Exercises to complete:
[a] Could you condense the paragraph that begins "Earlier this month the Baghdad provincial council" in the article on Baghdad's Shaab neighborhood into a short bulleted list of its main facts?
[b] Would you carry on the article about separating Baghdad's Shaab neighborhood from Adhamiyah, picking up after its final paragraph?

Text:

Niqash-Ibrahim Saleh

Earlier this month the Baghdad provincial council voted to separate the Shaab neighbourhood in north eastern Baghdad from a neighbouring area, Adhamiyah. Most of the locals living in Adhamiyah are Sunni Muslims whereas most of those in the Shaab neighbourhood are Shiite Muslims. So naturally the decision has given rise to accusations of sectarian motives on the part of the local council.

There are also concerns that this is just the first small step along the road to further similar changes in Iraq: Such a decision could make separating Iraqi suburbs and even provinces on a sectarian basis easier in the future. In turn, locals worry that this is a creeping phenomenon that could see the whole of Iraq changing slowly, into three different regions: Shiite, Sunni and Kurdish.

The decision is going to improve the security situation, Mohammed al-Jabrawi, a senior member of the council’s security committee, who also belongs to the Shiite Muslim-oriented Badr party, explained. There won’t be any negative side effects either because the security here will still be controlled by Baghdad Operations Command, the military unit dedicated to the capital’s security, he said.

The decision was apparently also motivated by planning considerations. Many of the capital’s neighbourhoods and district borders were drawn up when forecasts said the city would only ever have around 2 million inhabitants; there are now closer to 8 million.

Ask those Iraqis living in Shaab for their thoughts about the split though and those who had heard about it, said they didn’t think much of it. Most were of the opinion that it was not going to have a major impact on the reality in their neighbourhood; it wasn’t going to somehow magically improve state services to Shaab, nor did they think it would result in any kind of improved security situation.

Shaab has been the location of many terrorist events and is also well known for high levels of organized crime and kidnapping. But whether separating from the next-door Sunni Muslim neighbourhood was going to change that was unclear.

Dataset records:

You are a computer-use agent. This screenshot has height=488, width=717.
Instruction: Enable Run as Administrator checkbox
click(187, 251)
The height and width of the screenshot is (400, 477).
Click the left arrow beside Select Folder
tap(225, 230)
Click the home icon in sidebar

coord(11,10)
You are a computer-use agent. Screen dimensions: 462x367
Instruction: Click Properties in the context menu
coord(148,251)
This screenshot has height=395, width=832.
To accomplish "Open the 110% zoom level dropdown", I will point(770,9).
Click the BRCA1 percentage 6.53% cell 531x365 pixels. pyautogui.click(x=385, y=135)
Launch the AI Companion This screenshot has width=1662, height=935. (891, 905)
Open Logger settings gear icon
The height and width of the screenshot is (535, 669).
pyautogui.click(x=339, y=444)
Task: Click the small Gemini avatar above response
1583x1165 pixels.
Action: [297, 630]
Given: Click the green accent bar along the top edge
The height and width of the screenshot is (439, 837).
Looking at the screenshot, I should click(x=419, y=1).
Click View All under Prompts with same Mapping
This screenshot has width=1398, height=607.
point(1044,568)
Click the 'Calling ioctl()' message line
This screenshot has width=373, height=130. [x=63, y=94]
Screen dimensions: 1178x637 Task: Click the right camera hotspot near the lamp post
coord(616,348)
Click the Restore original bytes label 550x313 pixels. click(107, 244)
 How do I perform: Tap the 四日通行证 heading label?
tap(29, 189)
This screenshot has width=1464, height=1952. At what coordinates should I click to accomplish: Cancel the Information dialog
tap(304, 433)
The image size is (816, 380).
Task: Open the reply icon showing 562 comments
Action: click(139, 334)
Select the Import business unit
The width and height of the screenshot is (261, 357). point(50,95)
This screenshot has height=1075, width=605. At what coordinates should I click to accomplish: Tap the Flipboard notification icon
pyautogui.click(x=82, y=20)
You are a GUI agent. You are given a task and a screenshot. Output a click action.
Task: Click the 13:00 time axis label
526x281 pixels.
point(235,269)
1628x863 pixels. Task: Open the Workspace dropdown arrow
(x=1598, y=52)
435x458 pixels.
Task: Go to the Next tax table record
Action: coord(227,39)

Results of the tasks:
[a]
- The Baghdad provincial council voted this month to separate the Shaab neighborhood in northeastern Baghdad from neighboring Adhamiyah.
- Most locals in Adhamiyah are Sunni Muslims, while most in Shaab are Shiite Muslims.
- As a result, the decision has prompted accusations that the council acted from sectarian motives.

[b]
The map of Baghdad is being redrawn.

“People don’t really expect things to change for the better after a decision like this,” commented Amir Hassan, a Shaab resident.

The decision to separate Shaab from Adhamiyah may also be a step toward making Shaab part of the huge, Shiite-majority Sadr City district. There has been talk about making Sadr City a province in its own right. And geographically at least Shaab has always had more in common with Sadr City than Adhamiyah anyway. Only one street separates them whereas Shaab is separated from Adhamiyah by a highway.

Besides criticisms about the potentially sectarian nature of the decision, the new district borders are also causing concerns that other parts of the capital, and even other parts of the country, could be “annexed” according to their population’s sectarian make-up.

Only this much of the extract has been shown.